223 F. 35 | 9th Cir. | 1915
This is a petition to revise the judgment of the District Court in allowing priority to claims of two employés of the bankrupt. Blanchard was allowed a priority of $145.20, and Winn was allowed a priority of $245; the said sums being the balance due them respectively on their salaries earned within three months prior to the filing of the petition in bankruptcy. ' The bankrupt was engaged in buying, selling, and repairing automobiles. Blanchard was the general manager of the bankrupt, at a salary of $300 per month. .As general manager, he had authority to hire and discharge men, and to superintend the salesmen, and he himself worked in the capacity of a salesman. He had the general control and direction of the workmen in the employment of the bankrupt in all its departments. He was not an officer, director, or stockholder of the bankrupt. Winn was the superintendent of the shop. He had authority to hire and discharge the men in his department, but was subject to the control and direction of Blanchard. He did the same kind of. work in the shop as did the men who worked under him, in repairing automobiles and general shop work.

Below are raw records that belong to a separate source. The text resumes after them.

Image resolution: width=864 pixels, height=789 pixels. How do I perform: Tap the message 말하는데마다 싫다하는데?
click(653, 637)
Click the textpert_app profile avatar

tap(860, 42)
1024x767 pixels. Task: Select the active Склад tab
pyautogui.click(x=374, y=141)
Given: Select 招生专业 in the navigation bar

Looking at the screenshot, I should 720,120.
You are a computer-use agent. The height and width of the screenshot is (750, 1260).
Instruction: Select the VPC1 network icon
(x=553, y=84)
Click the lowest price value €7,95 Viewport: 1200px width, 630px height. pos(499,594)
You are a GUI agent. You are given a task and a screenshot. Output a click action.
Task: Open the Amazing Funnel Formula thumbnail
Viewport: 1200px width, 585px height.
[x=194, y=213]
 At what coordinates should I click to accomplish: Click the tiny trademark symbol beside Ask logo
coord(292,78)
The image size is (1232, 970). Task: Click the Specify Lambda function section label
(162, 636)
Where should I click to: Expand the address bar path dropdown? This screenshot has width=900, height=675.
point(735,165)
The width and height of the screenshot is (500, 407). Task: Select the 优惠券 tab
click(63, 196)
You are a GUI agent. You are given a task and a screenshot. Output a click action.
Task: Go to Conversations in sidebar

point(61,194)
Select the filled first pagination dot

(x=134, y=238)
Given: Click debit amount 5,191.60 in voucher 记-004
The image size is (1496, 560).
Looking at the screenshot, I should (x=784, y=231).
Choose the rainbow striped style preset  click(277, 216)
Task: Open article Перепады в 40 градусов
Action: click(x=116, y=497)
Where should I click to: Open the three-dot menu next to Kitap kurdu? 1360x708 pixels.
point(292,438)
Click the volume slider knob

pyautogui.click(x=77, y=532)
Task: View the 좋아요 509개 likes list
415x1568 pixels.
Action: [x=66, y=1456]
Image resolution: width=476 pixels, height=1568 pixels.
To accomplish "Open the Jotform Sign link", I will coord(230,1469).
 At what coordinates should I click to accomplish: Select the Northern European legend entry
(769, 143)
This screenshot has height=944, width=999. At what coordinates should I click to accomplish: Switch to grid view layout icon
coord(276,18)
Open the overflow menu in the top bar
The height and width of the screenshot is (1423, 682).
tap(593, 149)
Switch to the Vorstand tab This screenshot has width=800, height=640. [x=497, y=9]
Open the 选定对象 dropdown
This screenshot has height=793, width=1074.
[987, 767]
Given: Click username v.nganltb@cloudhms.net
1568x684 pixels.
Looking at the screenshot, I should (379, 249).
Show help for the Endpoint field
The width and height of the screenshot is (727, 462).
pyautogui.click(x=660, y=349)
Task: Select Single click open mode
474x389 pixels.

Priority of payment was intended for the benefit only of those who are dependent upon their wages, and who, having lost their employment by the bankruptcy, would be in need of such protection. It evidently was not thought that the general manager of the business would require special protection. Such seems to have been the opinion of the courts of bankruptcy. In re Grubbs-Wiley Grocery Co. (D. C.) 96 Fed. 183; In re Carolina Cooperage Co. (D. C.) 96 Fed. 950; In re Albert O. Brown & Co. (D. C.) 171 Fed. 281; In re Greenberger (D. C.) 203 Fed. 583. In Latta v. Lonsdale, 107 Fed. 585, 47 C. C. A. 1, 52 L. R. A. 479, the Circuit Court of Appeals for the Kighth Circuit, in construing a statute of Arkansas which denied preferences among creditors of insolvent corporations “except for wages and salaries of laborers and employes,” held that an attorney-employed by a corporation at a yearly salary, payable monthly, was not entitled to the preference. The court said that statutes of the character under consideration were enacted for the protection of wage-earners proper, who had neither the position, nor the opportunity, nor the capacity to obtain payment or security for their services.
As to Blanchard, the judgment below is reversed; as to Winn, it is affirmed.